Wiggins, the nation's No. 1 recruit, has caught fire after a slow start to his college career. He had 27 points in Saturday's win at TCU, and matched that with an emphatic dunk that gave Kansas an 81-72 lead with just under 3 minutes remaining in the game.
''He's so aggressive right now,'' Hoiberg said. ''You can tell he's oozing with confidence.''
Perry Ellis added 20 points for Kansas (16-4, 7-0 Big 12), which has won five straight over the Cyclones. Joel Embiid added 14 points and 11 rebounds, while Naadir Tharpe had 12 points and 12 assists and Wayne Selden had 11 points and five assists.
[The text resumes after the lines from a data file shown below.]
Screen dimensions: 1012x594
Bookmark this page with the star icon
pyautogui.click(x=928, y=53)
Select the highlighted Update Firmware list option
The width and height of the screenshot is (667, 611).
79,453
Georges Niang led the Cyclones (15-4, 3-4) with 24 points. DeAndre Kane added 22 points and Melvin Ejim, battling foul trouble much of the game, finished with 18 points and eight rebounds.
''We just stayed poised,'' Kane said. ''We knew in this building they were going to go on runs.''
Iowa State started the season with 14 straight wins, but has dropped four of its last five. That includes a 77-70 loss to the Jayhawks earlier this month in Ames.
The Jayhawks held on despite a shortened bench. Forward Tarik Black missed his second game with an ankle injury while guard Conner Frankamp did not suit up because of a knee injury.
It didn't seem to matter early in the game.
The Jayhawks roared to a 30-14 lead in the opening minutes, dominating on the offensive glass and taking advantage of rapidly retreating Cyclones on the defensive boards.
''We were missing shots and they were making shots,'' Kane said. ''Wasn't really anything we were doing wrong. Defensively we did our job.''
Just as quickly, though, Iowa State whittled into the lead.
The comeback began with a jam off an alley-oop pass by Ejim, and picked up momentum when the Cyclones hit 3-pointers on four straight trips down court. By the time Monte Morris finished off the run, done mostly while Wiggins sat on the bench, the lead had been trimmed to 37-34.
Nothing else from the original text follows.